Deficiency in either testosterone or estrogen can increase the rate of bone resorption while at the same time slowing down the rate of bone formation. 


Bone density scans are recommended to monitor the bone mineral density in KS.


At least 25 different genes have been implicated in causing Kallmann syndrome or other forms of hypogonadotropic hypogonadism through a disruption in the production or activity of GnRH 


Approximately 35-45% of cases of KS/CHH have an unknown genetic cause.


The ANOS1 gene defect causes the x-linked form of Kallmann syndrome and is associated with the additional symptoms of anosmia, bimanual synkinesis and renal agenesis. 


The ANOS1 gene defect is responsible for between 5 and 10% of all Kallmann syndrome/CHH cases.


In most cases of KS/HH the testes and ovaries function normally, but fail to do so because they have not had appropriate hormonal signals.


The hypogonadism found in HH is caused by a disruption in the production of the gonadotropin hormones normally released by the anterior pituitary gland known as luteinising hormone (LH) and follicle stimulating hormone (FSH).


Failure in GnRH activity can be due to the absence of the GnRH releasing neurons inside the hypothalamus. 


HH can occur as an isolated condition with just the LH and FSH production being affected or it can occur in combined pituitary deficiency conditions.


Diagnosis of KS/CHH normal involves a range of clinical, biochemical and radiological tests.


Comparing height to standard growth charts.


Determining the Tanner stage of sexual development. 


Checking for micropenis and cryptorchidism in males.


Measuring testicular volume.


Checking for breast development and age at menarche in females.


Checking sense of smell.


Checking for hearing impairment.


Checking for missing teeth or presence of cleft lip and/or cleft palate.


Checking for pigmentation of skin and hair.


Checking for mirror movements of the hands or signs of neurodevelopmental delay.


Early morning hormonal testing: including FSH, LH, testosterone, estrogen and prolactin.


GnRH and/or hCG stimulation test to determine activity of hypothalamus and pituitary.


Sperm test


Karyotype to check for chromosomal abnormalities.


Medical imaging tests that help in the diagnosis of Kallman  syndrome:


Wrist x-ray to determine bone age.


Brain MRI to evaluate structural abnormalities in the hypothalamus, pituitary and olfactory bulbs.


Abnormalities in the hypothalamus or pituitary and to check for presence of olfactory bulbs.

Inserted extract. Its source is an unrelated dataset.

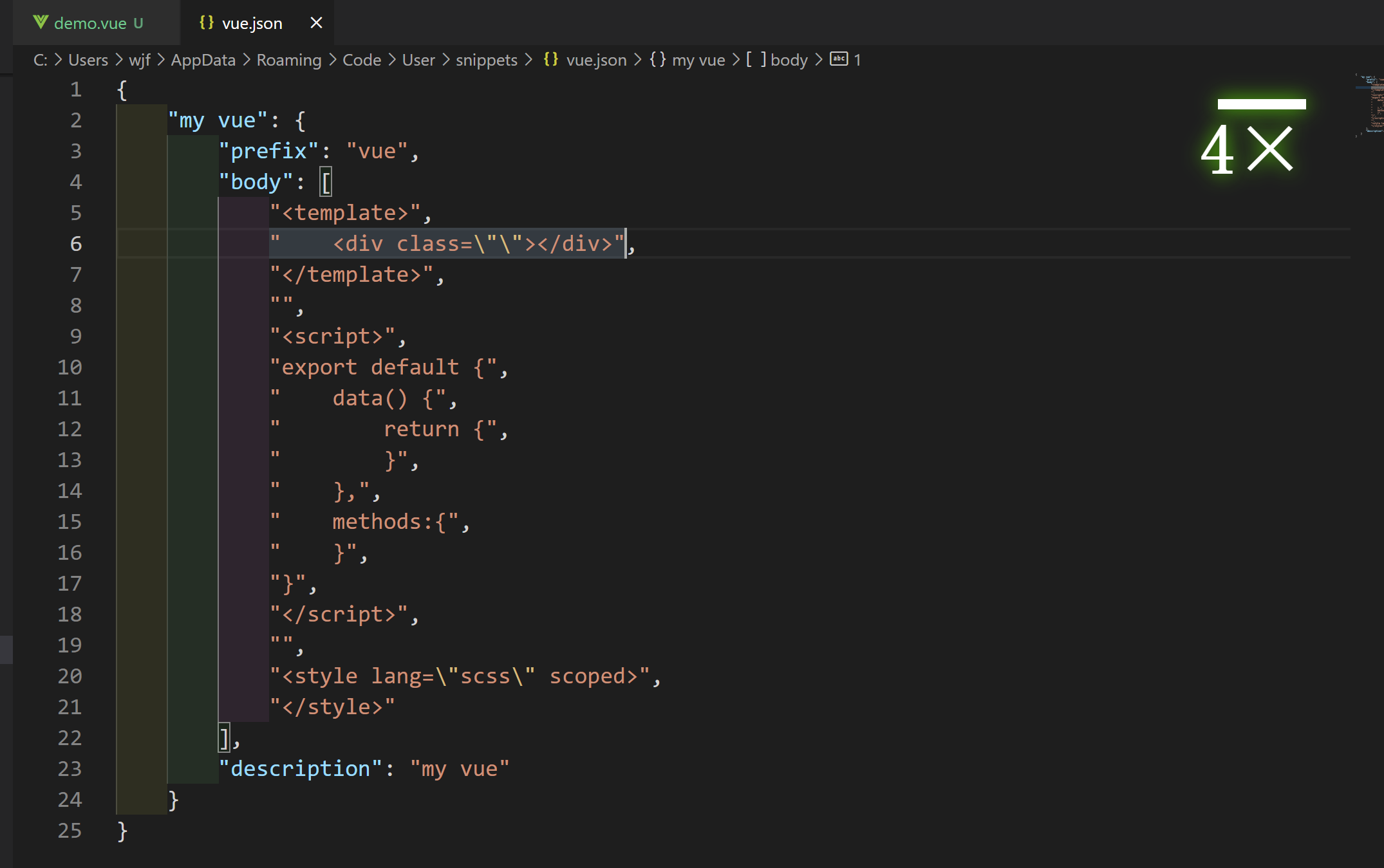
Task: Close the vue.json editor tab
Action: point(316,23)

Ultrasound of kidneys to rule out unilateral renal agenesis.


Bone density scan (DXA) to findosteoporosis or osteopenia.


The initial treatment is for the development of the secondary sexual characteristics normally seen at puberty.


Subsequently, continued hormone replacement therapy is required for both males and females to maintain sexual function, bone health, libido and general wellbeing.


Testosterone replacement therapy is required for the maintenance of normal muscle mass in males.


For male infants with suspected KS/CHH correcting  un-descended testes and micropenis if present with the use or surgery or gonadotropin or DHT treatment may be needed.

Females with KS do not require any treatment before adolescence.

No treatments exist for anosmia, mirror movement of the hands or the absence of one kidney.




Sex hormone replacement +testosterone or estrogen & progesterone.


Gonadotropin therapy


GnRH pulsatile therapy.


Hormone replacement therapy will not normally induce fertility in either males or females.


Gonadotropin therapy can be used in order to achieve fertility for some people.


In males with KS/CHH, infertility is primarily due the lack of sperm production within the testes, and their production can be achieved through either the use of GnRH administered via a micro infusion pump or through the use of gonadotropin injections (hCG, FSH, hMG). 


In females with KS/CHH, infertility is primarily due to the lack of maturation of eggs located within the ovaries. 


Ovulation induction can be achieved  by pulsatile GnRH therapy or alternatively with gonadotropin injections (hCG, FSH, hMG) given at set intervals to trigger the maturation and release of the egg for natural conception.


Kallmann syndrome occurs about 4 times more often in males than females, but is only 2.5 times more common among males in familial cases.